The U.S. started out with much cleaner air than China, so perhaps these relationships will not apply. Yet, as already mentioned, Wang et al found “no evidence of a lower threshold for response or of lower risk ratios (RRs) at low PM2.5 levels.” This suggests that lowering our own pollution levels may still result in significant improvements.
About 647,000 people die in the U.S. each year from CVD.12 If our staying at home were to lower this figure by 10% (a conservative estimate), that would prevent nearly 65,000 deaths from CVD alone, a change that would be noticeable. Pranata et al’s 16% decrease would mean over 103,000 lives saved.
In past issues of NMJ we have reviewed numerous studies that have associated PM2.5 exposure with various measures of health and disease. In the coming months and years, we may see more accurate measures of air pollution’s true impact and perhaps be able to more accurately calculate its costs to communal health.
Unfortunately, our experiment may be confounded by other concurrent events. The EPA is currently rolling back pollution enforcement rules, and it may be difficult to account for the harm these rollbacks may cause when balanced against the health improvements from cleaner air. Job loss and the related shifts that unemployment have on heart health outcomes will also need to be taken into account.

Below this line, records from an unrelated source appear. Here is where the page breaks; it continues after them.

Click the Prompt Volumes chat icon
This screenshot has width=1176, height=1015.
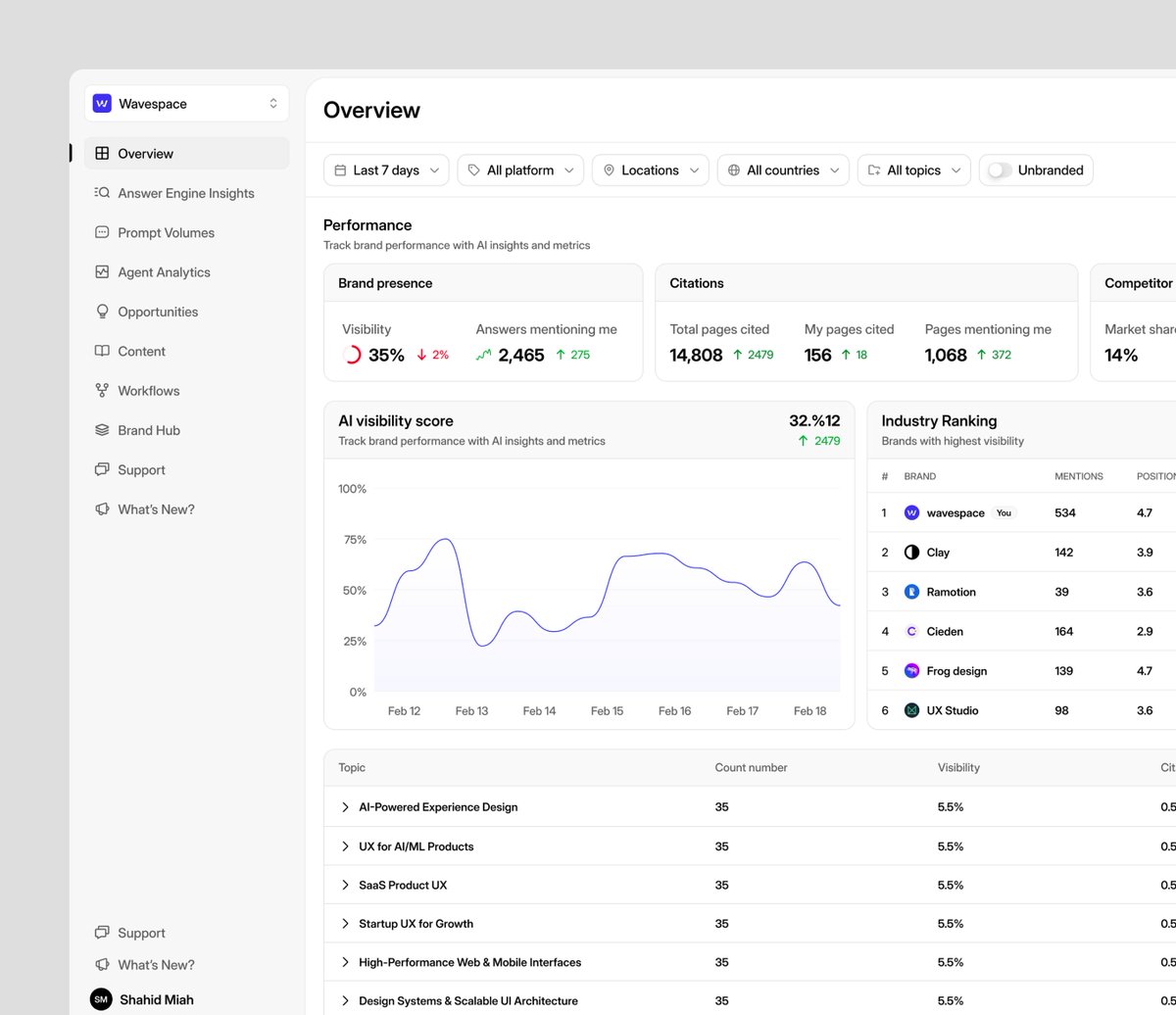click(x=102, y=232)
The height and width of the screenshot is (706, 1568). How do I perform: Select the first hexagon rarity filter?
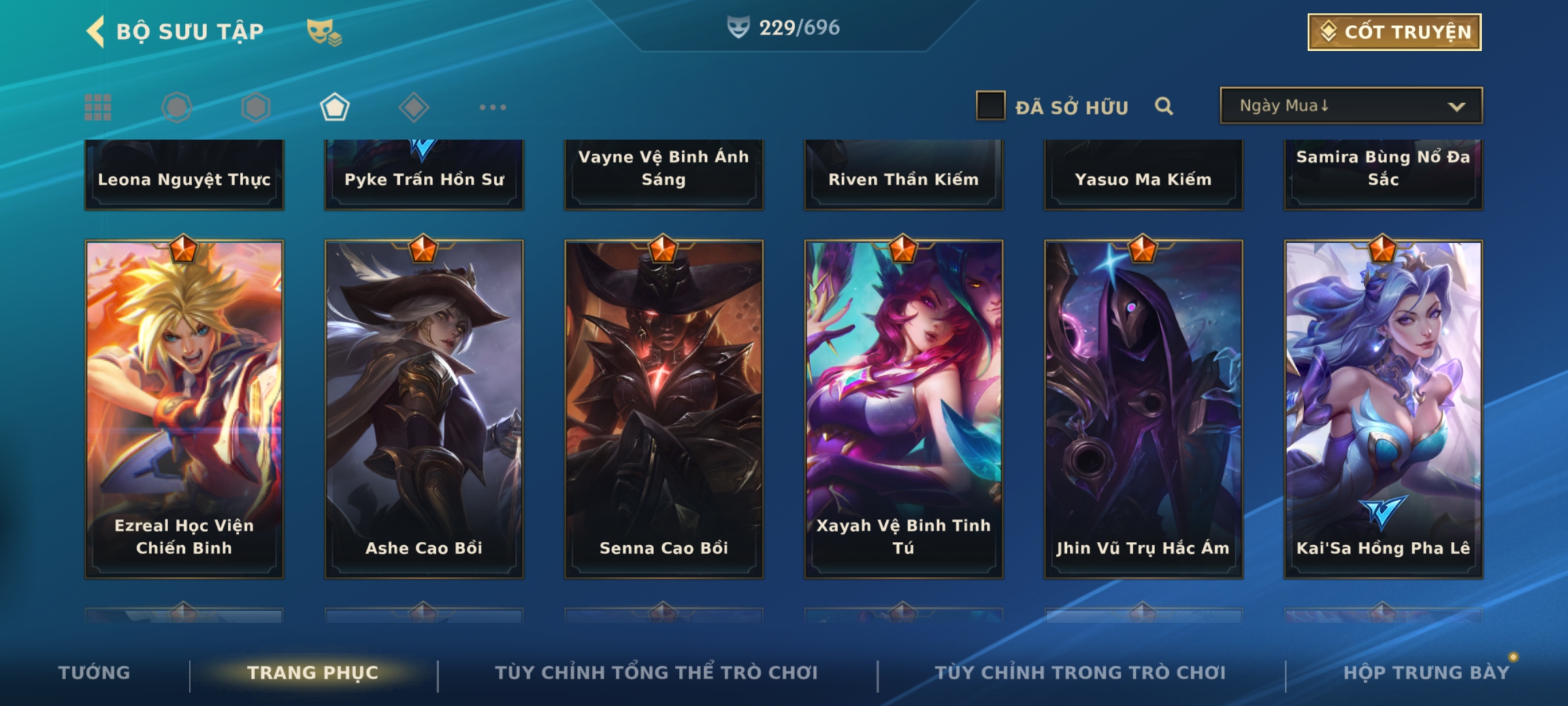pyautogui.click(x=176, y=107)
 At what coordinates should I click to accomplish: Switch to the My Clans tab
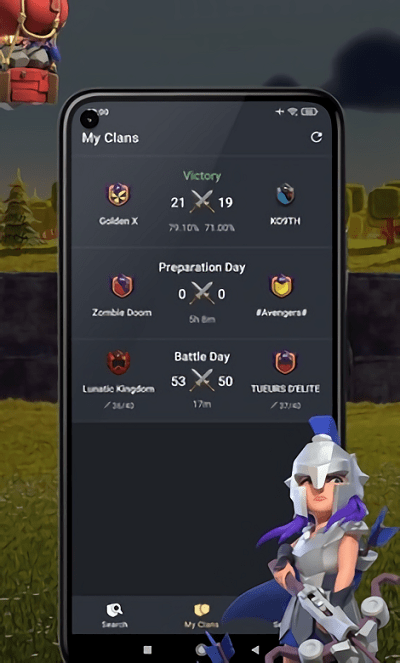pos(201,616)
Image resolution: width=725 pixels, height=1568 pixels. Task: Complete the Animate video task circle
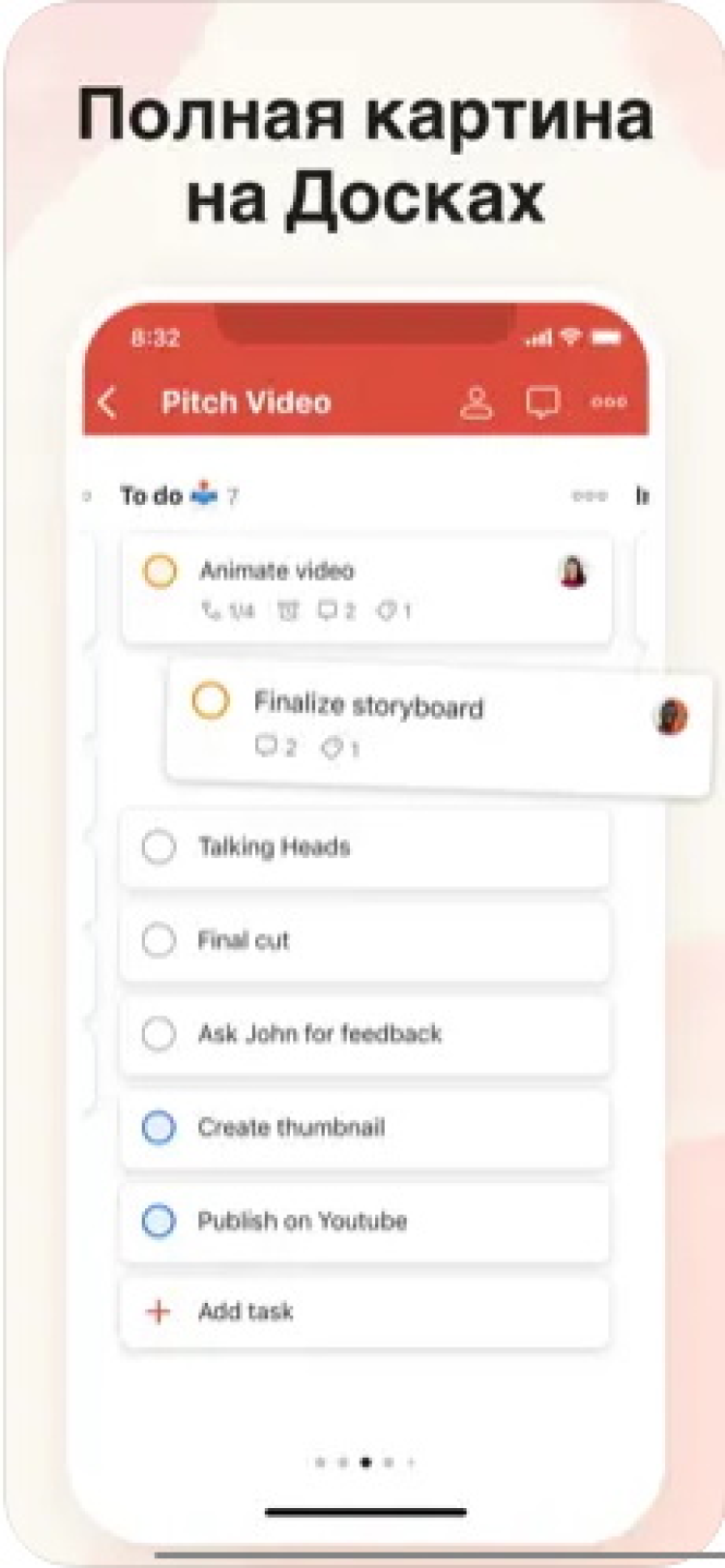[x=160, y=572]
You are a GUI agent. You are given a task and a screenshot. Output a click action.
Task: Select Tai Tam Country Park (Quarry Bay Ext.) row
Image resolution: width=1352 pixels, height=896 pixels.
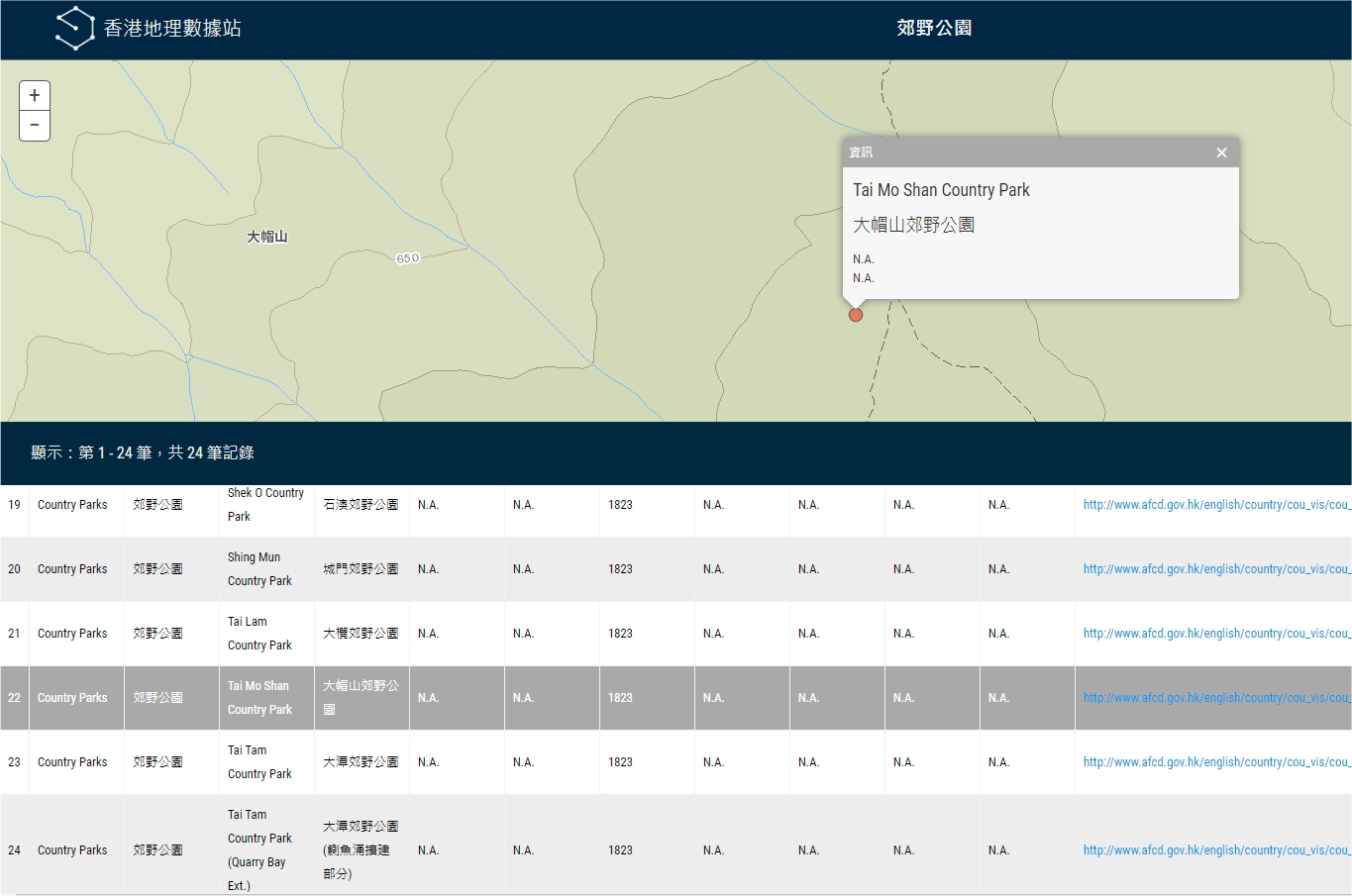click(260, 850)
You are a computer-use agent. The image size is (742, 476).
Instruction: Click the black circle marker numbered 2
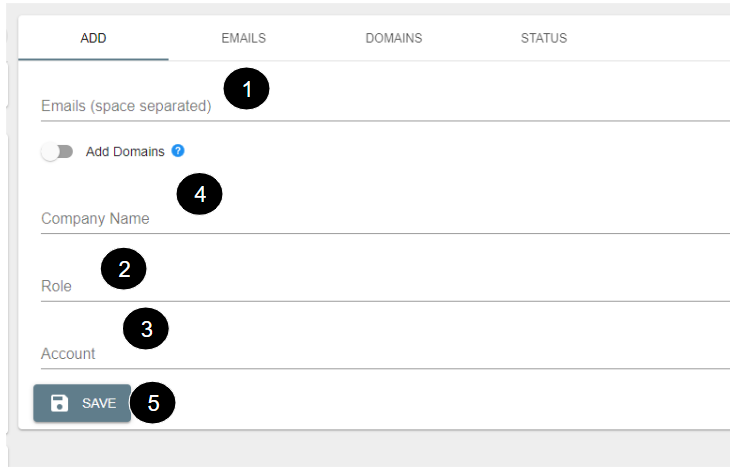124,269

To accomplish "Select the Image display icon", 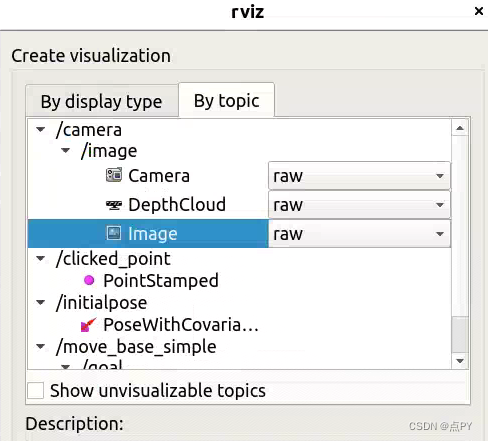I will [114, 233].
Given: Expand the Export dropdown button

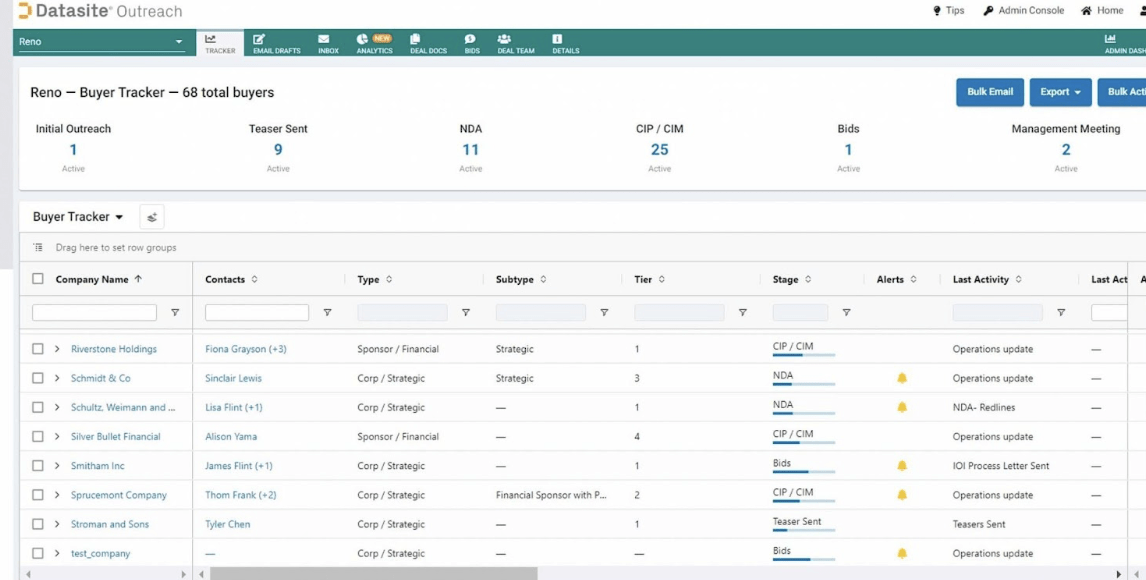Looking at the screenshot, I should pos(1060,92).
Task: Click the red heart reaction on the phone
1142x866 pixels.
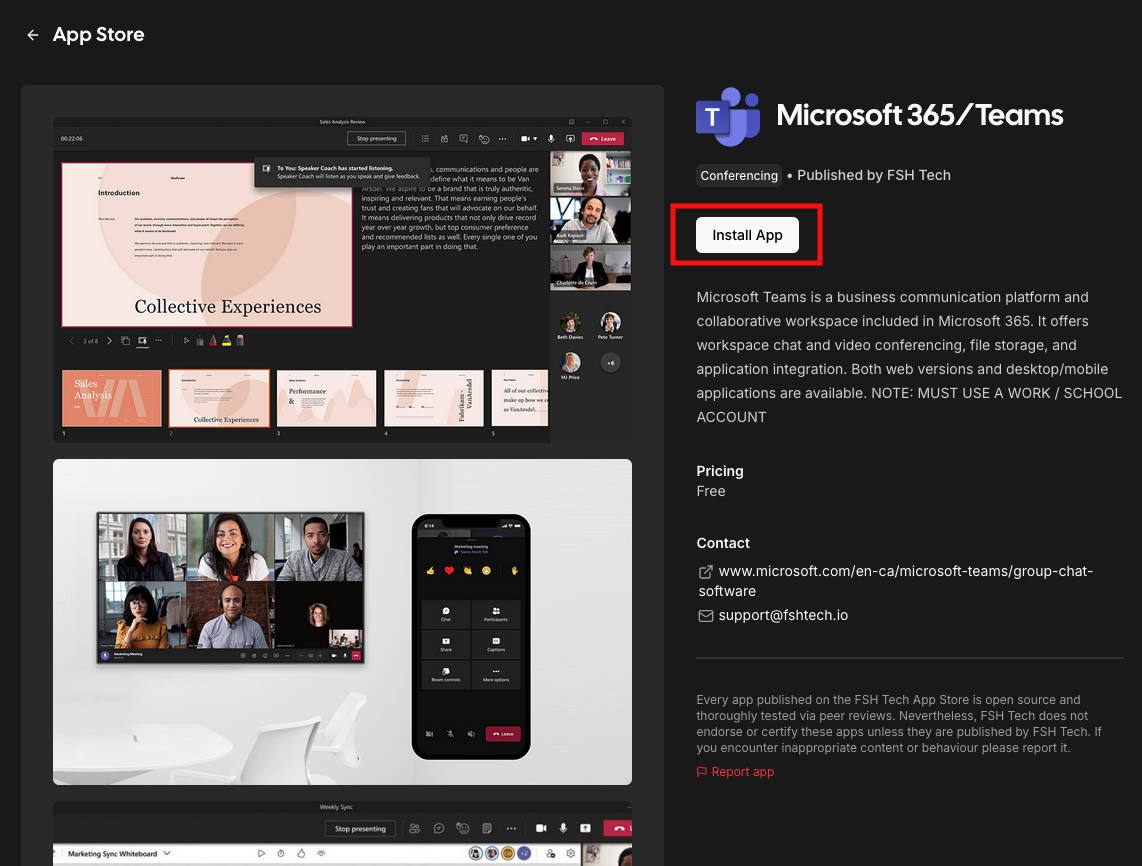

As we hunkered down during stay-at-home orders, a second unplanned experiment occurred related to climate change. Carbon emissions have dropped dramatically. An abrupt halt in Chinese industrial manufacturing apparently decreased their carbon emissions by 25% earlier this year.13 Whether this effect will last long enough to measure or be buried beneath the impact of economic stimulus packages that favor use of fossil fuels is yet to be seen.
Time will tell, but in the meantime, those of us who live in urban areas got to enjoy cleaner air and clearer skies, even if it was only from our front porch and back patio.